Columnist Pratik Dholakiya shares the 8 technical SEO issues he sees most frequently. Even the most experienced SEO professionals can sometimes overlook these common issues!
SEO is more than inbound marketing. There’s massive overlap, but there’s a technical side to SEO that sometimes gets neglected, especially by casual followers of the industry.
As somebody who spends a great deal of time looking at sites searching for opportunities to optimize, I notice patterns that creep up often: technical mistakes that show up again and again.
Let’s go over these mistakes. If my experience is anything to go by, odds are high you’re making at least one of them.
1. Nofollowing your own URLs
There comes a time in every SEO’s life when they need to keep a page hidden from the search results — to prevent duplicate content issues, to hide member areas, to keep thin content pages out of the index, to hide archives and internal search result pages, during an A/B test and so on. This is perfectly innocent, perfectly noble and perfectly necessary. However…
… do not use the “nofollow” tag to accomplish this!
The “nofollow” tag doesn’t prevent pages from being indexed by the search engines, but it does ruin the flow of PageRank through your site.
For the very same reason, you should not attempt to sculpt the flow of PageRank through your site by using the “nofollow” tag. Let me explain.
The “nofollow” tag does prevent PageRank from passing through a link, but Google still takes into account the total number of links on your page when determining how much PageRank to pass. In other words, your followed links will pass the same amount of PageRank regardless of whether the other links on the page are nofollowed or not.

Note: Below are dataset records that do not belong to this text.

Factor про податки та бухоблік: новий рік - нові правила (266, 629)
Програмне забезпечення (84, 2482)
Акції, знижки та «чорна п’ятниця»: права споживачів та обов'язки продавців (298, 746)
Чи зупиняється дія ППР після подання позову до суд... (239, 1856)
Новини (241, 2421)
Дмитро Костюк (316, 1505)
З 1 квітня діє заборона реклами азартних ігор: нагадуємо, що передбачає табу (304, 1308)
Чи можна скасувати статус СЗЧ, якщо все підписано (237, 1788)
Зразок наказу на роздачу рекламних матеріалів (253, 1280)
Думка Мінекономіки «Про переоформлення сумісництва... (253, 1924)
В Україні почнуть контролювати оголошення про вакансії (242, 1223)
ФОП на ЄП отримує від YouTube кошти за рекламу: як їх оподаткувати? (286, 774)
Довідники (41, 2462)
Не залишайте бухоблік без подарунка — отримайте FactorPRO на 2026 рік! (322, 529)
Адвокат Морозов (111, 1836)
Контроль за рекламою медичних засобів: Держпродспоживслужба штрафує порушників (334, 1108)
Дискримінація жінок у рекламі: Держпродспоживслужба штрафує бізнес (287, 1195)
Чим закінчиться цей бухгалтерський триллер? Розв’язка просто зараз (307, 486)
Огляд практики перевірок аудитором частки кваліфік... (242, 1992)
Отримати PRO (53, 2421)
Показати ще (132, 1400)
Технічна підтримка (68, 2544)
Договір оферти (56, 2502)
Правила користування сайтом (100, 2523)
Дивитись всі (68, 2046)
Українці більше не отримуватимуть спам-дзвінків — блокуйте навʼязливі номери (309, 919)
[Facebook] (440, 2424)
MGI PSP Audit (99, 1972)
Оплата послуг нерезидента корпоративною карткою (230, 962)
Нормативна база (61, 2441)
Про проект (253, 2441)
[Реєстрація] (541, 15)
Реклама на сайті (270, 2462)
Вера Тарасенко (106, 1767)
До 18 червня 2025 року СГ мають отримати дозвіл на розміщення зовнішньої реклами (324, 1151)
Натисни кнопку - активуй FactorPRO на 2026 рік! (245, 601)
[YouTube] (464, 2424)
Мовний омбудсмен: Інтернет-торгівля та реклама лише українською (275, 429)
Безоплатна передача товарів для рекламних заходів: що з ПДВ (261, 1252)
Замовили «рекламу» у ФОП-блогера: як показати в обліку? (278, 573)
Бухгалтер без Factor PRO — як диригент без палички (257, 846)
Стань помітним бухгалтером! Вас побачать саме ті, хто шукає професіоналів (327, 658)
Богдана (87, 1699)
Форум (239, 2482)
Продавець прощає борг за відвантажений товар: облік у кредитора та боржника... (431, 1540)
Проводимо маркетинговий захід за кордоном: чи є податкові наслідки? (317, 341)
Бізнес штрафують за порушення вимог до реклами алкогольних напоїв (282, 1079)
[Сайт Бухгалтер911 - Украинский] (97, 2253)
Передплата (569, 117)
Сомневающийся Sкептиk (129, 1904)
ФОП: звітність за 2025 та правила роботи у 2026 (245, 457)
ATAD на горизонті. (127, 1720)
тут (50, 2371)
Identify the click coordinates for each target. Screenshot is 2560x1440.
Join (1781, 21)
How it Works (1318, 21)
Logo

I still see this happening often: SEO newcomers and webmasters using “nofollow” tags on their own content, either thinking that it will prevent a page from showing up in the search results, or thinking that they can use it to direct PageRank to their most important pages. The “nofollow” tag accomplishes neither of these things.
When you use a “nofollow” tag, you are throwing away PageRank. Don’t do it, not even on pages that you don’t want indexed. If you want to keep a page out of the index, use this in your HTML head:
<meta name=”robots” content=”noindex, follow”>
The above directive prevents the page from turning up in the search results but recommends that the search engine follow the links on the page. That way, any PageRank that flows into the unindexed page will be passed back to your site through the links on the page, rather than getting dumped.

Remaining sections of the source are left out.